UK house prices could drop by 6.2% next year if the UK leaves the EU without a deal on 31 October, according to accountants KPMG.
However, if a deal is reached, KPMG predicts that house prices will rise by 1.3%.
London will probably see a fall in prices with or without an exit deal this year and next, it said, with sharper declines if no deal is reached.
However, the low supply of new housing stock could prop up prices over time.
“Overall, while a no-deal Brexit could dent property values in the short term, it may make less impact on one of the fundamental factors driving the market: the stock of regional housing,” said the report.
“Housebuilders are expected to reduce the supply of new housing in some regions in the short term as a response to a deteriorating economic outlook.
“So, while there will be fallout from the initial economic shock following a no-deal Brexit, the market is expected to recover most ground in the long run,” it said, assuming the economy recovers.
With the housing market hard to predict, KPMG said prices could drop in a no-deal scenario by as much as 10-20%.
“Transactions volumes will likely fall much more than prices – making government housing delivery targets impossible to achieve and slowing new building across the sector,” said Jan Crosby, UK head of housing at KPMG.
Assuming no agreement is reached, KPMG says Northern Ireland will be the hardest hit next year, with average price declines of 7.5%, followed by London at 7%. The least-hit will be Wales and the East Midlands, with 5.4% declines apiece.
This year, most regions will see changes of less than 2%, KPMG says, with the exception of London, down 4.8%, and Northern Ireland, down 2.2%.
If a deal is struck, prices in London and Northern Ireland are still predicted to fall this year, by 4.7% and 1.2%, while most other regions will be largely unchanged.

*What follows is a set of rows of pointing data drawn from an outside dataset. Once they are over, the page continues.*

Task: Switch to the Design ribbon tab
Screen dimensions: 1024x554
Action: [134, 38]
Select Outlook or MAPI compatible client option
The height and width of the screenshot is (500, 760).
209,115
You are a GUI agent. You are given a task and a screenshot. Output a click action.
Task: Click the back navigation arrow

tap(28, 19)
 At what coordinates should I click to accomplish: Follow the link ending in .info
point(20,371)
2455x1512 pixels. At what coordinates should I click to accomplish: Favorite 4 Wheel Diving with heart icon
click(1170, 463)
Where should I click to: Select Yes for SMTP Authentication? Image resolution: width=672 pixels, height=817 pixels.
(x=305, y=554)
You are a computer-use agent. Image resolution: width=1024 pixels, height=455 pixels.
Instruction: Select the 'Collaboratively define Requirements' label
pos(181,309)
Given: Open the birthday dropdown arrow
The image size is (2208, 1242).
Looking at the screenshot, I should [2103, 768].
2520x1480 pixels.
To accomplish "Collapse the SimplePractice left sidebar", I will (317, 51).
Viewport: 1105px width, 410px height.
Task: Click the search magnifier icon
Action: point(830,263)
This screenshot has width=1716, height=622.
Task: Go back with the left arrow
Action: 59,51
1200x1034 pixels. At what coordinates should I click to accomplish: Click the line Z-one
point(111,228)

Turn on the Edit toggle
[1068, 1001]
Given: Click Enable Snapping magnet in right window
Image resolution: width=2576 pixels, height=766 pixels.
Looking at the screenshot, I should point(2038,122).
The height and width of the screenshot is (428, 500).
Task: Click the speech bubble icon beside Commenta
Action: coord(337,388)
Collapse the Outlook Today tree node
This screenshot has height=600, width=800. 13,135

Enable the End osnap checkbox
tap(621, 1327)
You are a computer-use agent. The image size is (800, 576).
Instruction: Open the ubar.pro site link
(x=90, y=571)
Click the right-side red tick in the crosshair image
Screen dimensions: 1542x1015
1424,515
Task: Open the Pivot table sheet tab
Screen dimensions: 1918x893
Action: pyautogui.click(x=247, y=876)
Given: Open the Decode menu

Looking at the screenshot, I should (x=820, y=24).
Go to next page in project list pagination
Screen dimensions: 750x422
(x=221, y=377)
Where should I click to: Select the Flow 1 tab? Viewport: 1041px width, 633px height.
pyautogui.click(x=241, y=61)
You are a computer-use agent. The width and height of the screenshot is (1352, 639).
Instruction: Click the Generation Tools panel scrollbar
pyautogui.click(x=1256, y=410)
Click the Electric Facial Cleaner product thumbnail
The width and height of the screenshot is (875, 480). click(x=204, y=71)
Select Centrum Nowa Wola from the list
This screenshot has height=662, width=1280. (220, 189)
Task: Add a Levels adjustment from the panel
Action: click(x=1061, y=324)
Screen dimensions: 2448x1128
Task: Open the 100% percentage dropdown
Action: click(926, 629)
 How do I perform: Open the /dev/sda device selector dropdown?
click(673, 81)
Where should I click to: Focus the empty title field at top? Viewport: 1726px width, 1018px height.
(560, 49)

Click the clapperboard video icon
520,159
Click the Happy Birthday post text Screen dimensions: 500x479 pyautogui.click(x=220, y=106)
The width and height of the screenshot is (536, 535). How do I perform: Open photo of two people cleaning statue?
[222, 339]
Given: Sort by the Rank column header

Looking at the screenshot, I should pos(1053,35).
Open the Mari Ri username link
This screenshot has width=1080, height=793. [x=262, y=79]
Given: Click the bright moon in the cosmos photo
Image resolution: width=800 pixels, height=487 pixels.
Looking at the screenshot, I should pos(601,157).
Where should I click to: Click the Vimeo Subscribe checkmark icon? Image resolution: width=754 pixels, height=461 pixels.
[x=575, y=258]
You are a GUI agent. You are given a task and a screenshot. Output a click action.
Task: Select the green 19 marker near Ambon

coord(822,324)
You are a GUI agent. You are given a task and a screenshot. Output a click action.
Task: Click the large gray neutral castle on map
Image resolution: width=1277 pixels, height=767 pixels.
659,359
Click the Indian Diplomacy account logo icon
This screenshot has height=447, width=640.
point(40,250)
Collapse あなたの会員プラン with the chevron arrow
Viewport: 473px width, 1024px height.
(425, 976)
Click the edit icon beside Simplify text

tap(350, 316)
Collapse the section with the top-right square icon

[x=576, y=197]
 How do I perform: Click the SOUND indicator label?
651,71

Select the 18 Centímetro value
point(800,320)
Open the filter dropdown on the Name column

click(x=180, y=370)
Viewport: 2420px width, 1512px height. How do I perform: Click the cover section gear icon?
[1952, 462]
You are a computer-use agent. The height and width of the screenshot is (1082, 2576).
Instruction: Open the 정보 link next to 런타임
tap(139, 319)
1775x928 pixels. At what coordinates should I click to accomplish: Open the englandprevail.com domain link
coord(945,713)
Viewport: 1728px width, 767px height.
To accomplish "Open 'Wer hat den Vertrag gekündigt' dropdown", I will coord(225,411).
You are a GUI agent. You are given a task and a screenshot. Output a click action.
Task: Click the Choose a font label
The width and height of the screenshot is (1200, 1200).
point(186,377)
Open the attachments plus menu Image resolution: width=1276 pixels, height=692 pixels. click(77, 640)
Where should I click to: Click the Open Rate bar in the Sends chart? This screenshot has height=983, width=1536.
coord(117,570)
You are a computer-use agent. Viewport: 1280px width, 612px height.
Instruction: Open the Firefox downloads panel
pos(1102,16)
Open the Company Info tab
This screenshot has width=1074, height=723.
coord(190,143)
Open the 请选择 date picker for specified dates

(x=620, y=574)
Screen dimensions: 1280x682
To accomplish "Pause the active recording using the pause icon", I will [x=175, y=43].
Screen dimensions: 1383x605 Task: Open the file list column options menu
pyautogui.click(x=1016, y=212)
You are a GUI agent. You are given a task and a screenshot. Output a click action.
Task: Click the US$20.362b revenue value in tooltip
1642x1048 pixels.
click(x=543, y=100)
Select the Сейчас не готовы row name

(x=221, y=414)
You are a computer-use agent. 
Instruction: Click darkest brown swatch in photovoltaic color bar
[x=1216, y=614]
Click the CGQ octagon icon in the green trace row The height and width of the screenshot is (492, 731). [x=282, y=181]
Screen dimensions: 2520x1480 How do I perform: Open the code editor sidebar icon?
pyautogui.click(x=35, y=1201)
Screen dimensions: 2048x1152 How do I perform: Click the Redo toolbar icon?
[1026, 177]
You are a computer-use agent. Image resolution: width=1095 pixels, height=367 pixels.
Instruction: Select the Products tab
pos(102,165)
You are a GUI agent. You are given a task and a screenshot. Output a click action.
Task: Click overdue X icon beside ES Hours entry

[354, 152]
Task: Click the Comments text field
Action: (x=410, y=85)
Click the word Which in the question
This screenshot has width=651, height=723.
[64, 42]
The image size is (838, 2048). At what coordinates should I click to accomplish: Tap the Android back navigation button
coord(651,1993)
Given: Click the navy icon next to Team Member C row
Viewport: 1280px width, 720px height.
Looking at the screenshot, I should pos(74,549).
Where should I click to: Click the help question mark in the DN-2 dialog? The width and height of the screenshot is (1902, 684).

Scotland and the North West will see gains of 1.4% and 1.6%.
And next year, all regions will gain aside from London’s predicted 0.2% slide. The average increase will be 1.3%.
KPMG noted that the UK housing market is healthier than it was at the time of the last housing crash – when prices fell by 15% in 2008. House prices are lower as a percentage of earnings in most regions outside London and the South East.
In addition, compared with the aftermath of the 1991 recession – when housing prices dropped 20% over about four years – mortgages are much cheaper. Back then, the Bank of England’s base rate was about 14%.